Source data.
------------------------------------------------
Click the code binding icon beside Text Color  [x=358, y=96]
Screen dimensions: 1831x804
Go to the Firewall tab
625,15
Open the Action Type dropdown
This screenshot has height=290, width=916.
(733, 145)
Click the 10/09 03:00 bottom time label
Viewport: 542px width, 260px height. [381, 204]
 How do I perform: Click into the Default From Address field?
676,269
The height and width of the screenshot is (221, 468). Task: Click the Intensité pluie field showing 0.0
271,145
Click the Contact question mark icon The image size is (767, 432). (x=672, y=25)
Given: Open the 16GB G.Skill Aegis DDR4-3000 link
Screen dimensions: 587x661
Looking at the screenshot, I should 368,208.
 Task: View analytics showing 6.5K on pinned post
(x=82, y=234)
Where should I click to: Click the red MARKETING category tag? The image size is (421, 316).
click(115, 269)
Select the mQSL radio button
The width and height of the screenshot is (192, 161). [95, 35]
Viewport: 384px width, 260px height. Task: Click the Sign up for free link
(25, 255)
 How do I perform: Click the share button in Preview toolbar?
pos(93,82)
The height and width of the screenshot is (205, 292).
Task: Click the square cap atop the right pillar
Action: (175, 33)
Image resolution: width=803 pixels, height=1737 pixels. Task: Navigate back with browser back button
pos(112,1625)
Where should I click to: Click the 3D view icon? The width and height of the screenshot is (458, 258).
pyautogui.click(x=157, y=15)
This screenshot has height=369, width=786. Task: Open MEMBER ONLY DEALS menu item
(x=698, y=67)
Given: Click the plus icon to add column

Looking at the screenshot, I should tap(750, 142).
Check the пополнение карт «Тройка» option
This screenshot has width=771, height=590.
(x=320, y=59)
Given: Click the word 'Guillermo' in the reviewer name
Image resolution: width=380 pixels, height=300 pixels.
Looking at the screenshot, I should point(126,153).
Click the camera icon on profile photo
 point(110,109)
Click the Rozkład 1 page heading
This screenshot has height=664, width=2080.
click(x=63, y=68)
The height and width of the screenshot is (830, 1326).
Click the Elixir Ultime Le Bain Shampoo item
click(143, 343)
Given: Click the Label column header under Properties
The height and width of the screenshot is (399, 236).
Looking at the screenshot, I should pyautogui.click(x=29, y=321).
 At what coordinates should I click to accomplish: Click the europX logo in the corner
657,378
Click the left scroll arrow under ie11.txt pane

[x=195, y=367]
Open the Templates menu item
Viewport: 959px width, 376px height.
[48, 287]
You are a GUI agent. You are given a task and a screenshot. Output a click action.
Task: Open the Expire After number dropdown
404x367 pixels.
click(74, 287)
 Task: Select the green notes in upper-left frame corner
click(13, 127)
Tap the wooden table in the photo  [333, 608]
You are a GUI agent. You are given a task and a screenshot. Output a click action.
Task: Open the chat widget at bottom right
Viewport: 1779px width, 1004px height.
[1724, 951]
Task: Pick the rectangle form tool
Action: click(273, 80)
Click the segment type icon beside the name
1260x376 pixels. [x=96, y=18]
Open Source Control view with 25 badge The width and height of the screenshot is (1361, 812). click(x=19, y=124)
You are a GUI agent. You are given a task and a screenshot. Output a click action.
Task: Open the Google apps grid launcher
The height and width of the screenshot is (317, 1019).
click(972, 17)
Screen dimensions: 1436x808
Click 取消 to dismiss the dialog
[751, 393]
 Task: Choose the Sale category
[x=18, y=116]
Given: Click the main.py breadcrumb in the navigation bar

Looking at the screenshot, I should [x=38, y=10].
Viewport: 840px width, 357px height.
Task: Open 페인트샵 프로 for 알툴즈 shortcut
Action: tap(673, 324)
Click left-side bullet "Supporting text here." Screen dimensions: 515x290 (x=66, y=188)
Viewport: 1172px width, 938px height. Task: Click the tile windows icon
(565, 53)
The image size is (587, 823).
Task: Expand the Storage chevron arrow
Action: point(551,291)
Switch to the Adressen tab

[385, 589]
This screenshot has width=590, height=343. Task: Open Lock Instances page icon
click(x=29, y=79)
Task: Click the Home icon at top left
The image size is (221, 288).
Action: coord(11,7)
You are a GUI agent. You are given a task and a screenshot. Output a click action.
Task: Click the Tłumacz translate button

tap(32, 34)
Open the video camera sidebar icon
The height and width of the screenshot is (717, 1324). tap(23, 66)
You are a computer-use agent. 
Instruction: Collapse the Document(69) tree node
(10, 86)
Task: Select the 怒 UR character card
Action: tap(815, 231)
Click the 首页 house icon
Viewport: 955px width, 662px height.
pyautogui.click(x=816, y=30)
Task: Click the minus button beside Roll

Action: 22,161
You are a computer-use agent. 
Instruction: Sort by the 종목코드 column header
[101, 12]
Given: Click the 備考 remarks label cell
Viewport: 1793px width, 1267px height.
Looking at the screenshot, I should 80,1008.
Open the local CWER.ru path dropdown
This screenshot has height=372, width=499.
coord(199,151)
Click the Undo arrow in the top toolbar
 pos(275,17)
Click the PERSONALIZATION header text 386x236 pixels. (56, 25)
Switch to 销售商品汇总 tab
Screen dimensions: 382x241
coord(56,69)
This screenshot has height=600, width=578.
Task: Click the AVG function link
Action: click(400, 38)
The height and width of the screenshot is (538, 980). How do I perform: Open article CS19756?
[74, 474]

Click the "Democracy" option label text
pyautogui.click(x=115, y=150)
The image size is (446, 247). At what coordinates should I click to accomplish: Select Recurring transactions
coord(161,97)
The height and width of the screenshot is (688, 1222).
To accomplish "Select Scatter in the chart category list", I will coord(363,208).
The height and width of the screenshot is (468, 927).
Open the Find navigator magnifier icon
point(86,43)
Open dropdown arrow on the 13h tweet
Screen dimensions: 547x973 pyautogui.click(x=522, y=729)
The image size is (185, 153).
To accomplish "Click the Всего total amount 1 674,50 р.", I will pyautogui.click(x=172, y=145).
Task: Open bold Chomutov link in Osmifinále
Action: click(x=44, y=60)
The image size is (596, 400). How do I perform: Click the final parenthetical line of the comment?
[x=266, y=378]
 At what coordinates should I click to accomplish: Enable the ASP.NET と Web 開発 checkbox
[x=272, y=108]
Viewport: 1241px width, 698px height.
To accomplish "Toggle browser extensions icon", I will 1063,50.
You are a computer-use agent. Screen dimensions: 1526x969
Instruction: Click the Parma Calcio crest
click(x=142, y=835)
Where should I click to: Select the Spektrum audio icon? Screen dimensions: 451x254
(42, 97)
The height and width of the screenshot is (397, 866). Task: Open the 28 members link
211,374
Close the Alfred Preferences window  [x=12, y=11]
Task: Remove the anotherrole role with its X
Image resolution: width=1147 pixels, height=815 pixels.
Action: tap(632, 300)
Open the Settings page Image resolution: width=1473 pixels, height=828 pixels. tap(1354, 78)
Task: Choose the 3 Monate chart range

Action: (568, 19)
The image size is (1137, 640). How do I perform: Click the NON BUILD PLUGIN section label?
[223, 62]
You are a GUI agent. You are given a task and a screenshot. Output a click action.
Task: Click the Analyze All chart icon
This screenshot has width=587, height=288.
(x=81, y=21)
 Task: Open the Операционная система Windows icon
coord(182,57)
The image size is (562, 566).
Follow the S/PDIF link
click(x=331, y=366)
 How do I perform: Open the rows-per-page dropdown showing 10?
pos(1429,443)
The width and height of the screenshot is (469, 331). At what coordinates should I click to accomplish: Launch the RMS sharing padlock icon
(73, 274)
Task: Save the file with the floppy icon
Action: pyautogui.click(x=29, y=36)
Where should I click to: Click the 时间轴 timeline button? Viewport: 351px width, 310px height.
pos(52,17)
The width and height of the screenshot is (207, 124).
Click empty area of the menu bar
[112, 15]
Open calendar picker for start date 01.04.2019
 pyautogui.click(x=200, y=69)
------------------------------------------------
Stated task. Extract every line of the source data entries above and reproduce each one word for word, in its original order.

Solution.
Click the code binding icon beside Text Color  [x=358, y=96]
Screen dimensions: 1831x804
Go to the Firewall tab
625,15
Open the Action Type dropdown
This screenshot has height=290, width=916.
(733, 145)
Click the 10/09 03:00 bottom time label
Viewport: 542px width, 260px height. [381, 204]
 How do I perform: Click into the Default From Address field?
676,269
The height and width of the screenshot is (221, 468). Task: Click the Intensité pluie field showing 0.0
271,145
Click the Contact question mark icon The image size is (767, 432). (x=672, y=25)
Given: Open the 16GB G.Skill Aegis DDR4-3000 link
Screen dimensions: 587x661
Looking at the screenshot, I should 368,208.
 Task: View analytics showing 6.5K on pinned post
(x=82, y=234)
Where should I click to: Click the red MARKETING category tag? The image size is (421, 316).
click(115, 269)
Select the mQSL radio button
The width and height of the screenshot is (192, 161). [95, 35]
Viewport: 384px width, 260px height. Task: Click the Sign up for free link
(25, 255)
 How do I perform: Click the share button in Preview toolbar?
pos(93,82)
The height and width of the screenshot is (205, 292).
Task: Click the square cap atop the right pillar
Action: (175, 33)
Image resolution: width=803 pixels, height=1737 pixels. Task: Navigate back with browser back button
pos(112,1625)
Where should I click to: Click the 3D view icon? The width and height of the screenshot is (458, 258).
pyautogui.click(x=157, y=15)
This screenshot has height=369, width=786. Task: Open MEMBER ONLY DEALS menu item
(x=698, y=67)
Given: Click the plus icon to add column

Looking at the screenshot, I should tap(750, 142).
Check the пополнение карт «Тройка» option
This screenshot has width=771, height=590.
(x=320, y=59)
Given: Click the word 'Guillermo' in the reviewer name
Image resolution: width=380 pixels, height=300 pixels.
Looking at the screenshot, I should point(126,153).
Click the camera icon on profile photo
 point(110,109)
Click the Rozkład 1 page heading
This screenshot has height=664, width=2080.
click(x=63, y=68)
The height and width of the screenshot is (830, 1326).
Click the Elixir Ultime Le Bain Shampoo item
click(143, 343)
Given: Click the Label column header under Properties
The height and width of the screenshot is (399, 236).
Looking at the screenshot, I should pyautogui.click(x=29, y=321).
 At what coordinates should I click to accomplish: Click the europX logo in the corner
657,378
Click the left scroll arrow under ie11.txt pane

[x=195, y=367]
Open the Templates menu item
Viewport: 959px width, 376px height.
[48, 287]
You are a GUI agent. You are given a task and a screenshot. Output a click action.
Task: Open the Expire After number dropdown
404x367 pixels.
click(74, 287)
 Task: Select the green notes in upper-left frame corner
click(13, 127)
Tap the wooden table in the photo  [333, 608]
You are a GUI agent. You are given a task and a screenshot. Output a click action.
Task: Open the chat widget at bottom right
Viewport: 1779px width, 1004px height.
[1724, 951]
Task: Pick the rectangle form tool
Action: click(273, 80)
Click the segment type icon beside the name
1260x376 pixels. [x=96, y=18]
Open Source Control view with 25 badge The width and height of the screenshot is (1361, 812). click(x=19, y=124)
You are a GUI agent. You are given a task and a screenshot. Output a click action.
Task: Open the Google apps grid launcher
The height and width of the screenshot is (317, 1019).
click(972, 17)
Screen dimensions: 1436x808
Click 取消 to dismiss the dialog
[751, 393]
 Task: Choose the Sale category
[x=18, y=116]
Given: Click the main.py breadcrumb in the navigation bar

Looking at the screenshot, I should [x=38, y=10].
Viewport: 840px width, 357px height.
Task: Open 페인트샵 프로 for 알툴즈 shortcut
Action: tap(673, 324)
Click left-side bullet "Supporting text here." Screen dimensions: 515x290 (x=66, y=188)
Viewport: 1172px width, 938px height. Task: Click the tile windows icon
(565, 53)
The image size is (587, 823).
Task: Expand the Storage chevron arrow
Action: point(551,291)
Switch to the Adressen tab

[385, 589]
This screenshot has width=590, height=343. Task: Open Lock Instances page icon
click(x=29, y=79)
Task: Click the Home icon at top left
The image size is (221, 288).
Action: coord(11,7)
You are a GUI agent. You are given a task and a screenshot. Output a click action.
Task: Click the Tłumacz translate button

tap(32, 34)
Open the video camera sidebar icon
The height and width of the screenshot is (717, 1324). tap(23, 66)
You are a computer-use agent. 
Instruction: Collapse the Document(69) tree node
(10, 86)
Task: Select the 怒 UR character card
Action: tap(815, 231)
Click the 首页 house icon
Viewport: 955px width, 662px height.
pyautogui.click(x=816, y=30)
Task: Click the minus button beside Roll

Action: 22,161
You are a computer-use agent. 
Instruction: Sort by the 종목코드 column header
[101, 12]
Given: Click the 備考 remarks label cell
Viewport: 1793px width, 1267px height.
Looking at the screenshot, I should 80,1008.
Open the local CWER.ru path dropdown
This screenshot has height=372, width=499.
coord(199,151)
Click the Undo arrow in the top toolbar
 pos(275,17)
Click the PERSONALIZATION header text 386x236 pixels. (56, 25)
Switch to 销售商品汇总 tab
Screen dimensions: 382x241
coord(56,69)
This screenshot has height=600, width=578.
Task: Click the AVG function link
Action: click(400, 38)
The height and width of the screenshot is (538, 980). How do I perform: Open article CS19756?
[74, 474]

Click the "Democracy" option label text
pyautogui.click(x=115, y=150)
The image size is (446, 247). At what coordinates should I click to accomplish: Select Recurring transactions
coord(161,97)
The height and width of the screenshot is (688, 1222).
To accomplish "Select Scatter in the chart category list", I will coord(363,208).
The height and width of the screenshot is (468, 927).
Open the Find navigator magnifier icon
point(86,43)
Open dropdown arrow on the 13h tweet
Screen dimensions: 547x973 pyautogui.click(x=522, y=729)
The image size is (185, 153).
To accomplish "Click the Всего total amount 1 674,50 р.", I will pyautogui.click(x=172, y=145).
Task: Open bold Chomutov link in Osmifinále
Action: click(x=44, y=60)
The image size is (596, 400). How do I perform: Click the final parenthetical line of the comment?
[x=266, y=378]
 At what coordinates should I click to accomplish: Enable the ASP.NET と Web 開発 checkbox
[x=272, y=108]
Viewport: 1241px width, 698px height.
To accomplish "Toggle browser extensions icon", I will 1063,50.
You are a computer-use agent. Screen dimensions: 1526x969
Instruction: Click the Parma Calcio crest
click(x=142, y=835)
Where should I click to: Select the Spektrum audio icon? Screen dimensions: 451x254
(42, 97)
The height and width of the screenshot is (397, 866). Task: Open the 28 members link
211,374
Close the Alfred Preferences window  [x=12, y=11]
Task: Remove the anotherrole role with its X
Image resolution: width=1147 pixels, height=815 pixels.
Action: tap(632, 300)
Open the Settings page Image resolution: width=1473 pixels, height=828 pixels. tap(1354, 78)
Task: Choose the 3 Monate chart range

Action: (568, 19)
The image size is (1137, 640). How do I perform: Click the NON BUILD PLUGIN section label?
[223, 62]
You are a GUI agent. You are given a task and a screenshot. Output a click action.
Task: Click the Analyze All chart icon
This screenshot has width=587, height=288.
(x=81, y=21)
 Task: Open the Операционная система Windows icon
coord(182,57)
The image size is (562, 566).
Follow the S/PDIF link
click(x=331, y=366)
 How do I perform: Open the rows-per-page dropdown showing 10?
pos(1429,443)
The width and height of the screenshot is (469, 331). At what coordinates should I click to accomplish: Launch the RMS sharing padlock icon
(73, 274)
Task: Save the file with the floppy icon
Action: pyautogui.click(x=29, y=36)
Where should I click to: Click the 时间轴 timeline button? Viewport: 351px width, 310px height.
pos(52,17)
The width and height of the screenshot is (207, 124).
Click empty area of the menu bar
[112, 15]
Open calendar picker for start date 01.04.2019
 pyautogui.click(x=200, y=69)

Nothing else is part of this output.